Description
Prerequisites
- I am running the latest code. Mention the version if possible as well.
- I carefully followed the README.md.
- I searched using keywords relevant to my issue to make sure that I am creating a new issue that is not already open (or closed).
- I reviewed the Discussions, and have a new and useful enhancement to share.
Feature Description
Implement tensor parelellism over rpc. At the moment setting --split-mode row has no effect if used for rpc the rpc server.
Could you provide me with a rough outline on how I would best go about it?
What steps would I have to take to extend the functionality of the rpc server?
Motivation
I love your project, its everything i looked for. You guys are true heros, the antidote to nvidias corporate greed.
I am running at home two tesla p100 on old gaming mainboards, connected via an infiniband nic in eth mode. The nic is dirt cheap aswell as the tesla p100, if we can get this to work, you can easily run 8B models with 60+ tps with just two cards.
This will unlock the full potential of homelabs/smaller enterprise.
Love you guys
Possible Implementation
I just started looking into it and found your implementation for row splitting on a single host.
if (split_mode == LLAMA_SPLIT_MODE_ROW) {
ggml_backend_reg_t reg = ggml_backend_dev_backend_reg(dev);
auto ggml_backend_split_buffer_type_fn = (ggml_backend_split_buffer_type_t)

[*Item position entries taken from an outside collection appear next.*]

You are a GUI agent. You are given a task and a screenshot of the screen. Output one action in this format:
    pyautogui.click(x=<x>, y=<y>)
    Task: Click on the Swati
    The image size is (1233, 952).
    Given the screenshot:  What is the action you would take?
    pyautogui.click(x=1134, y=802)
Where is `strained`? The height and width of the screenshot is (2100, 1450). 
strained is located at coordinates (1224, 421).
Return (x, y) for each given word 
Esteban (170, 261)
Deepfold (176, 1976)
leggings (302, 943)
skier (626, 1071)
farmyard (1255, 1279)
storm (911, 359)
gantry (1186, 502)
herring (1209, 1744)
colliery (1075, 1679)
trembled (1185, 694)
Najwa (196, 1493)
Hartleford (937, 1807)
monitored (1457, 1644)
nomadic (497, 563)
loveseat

ggml_backend_reg_get_proc_address(reg, "ggml_backend_split_buffer_type");
if (ggml_backend_split_buffer_type_fn) {
size_t dev_index = [&]() {
auto * reg = ggml_backend_dev_backend_reg(dev);
for (size_t i = 0; i < ggml_backend_reg_dev_count(reg); ++i) {
if (ggml_backend_reg_dev_get(reg, i) == dev) {
return i;
}
}
throw std::runtime_error(format("device %s not found in its backend reg", ggml_backend_dev_name(dev)));
}();
auto * buft = ggml_backend_split_buffer_type_fn(dev_index, tensor_split);
if (buft != nullptr) {
buft_list.emplace_back(dev, buft);
}
}
}
Distributing the splits via rpc to different hosts for computation. What files/folders would I need to have a look at, I am asking for some general guidance.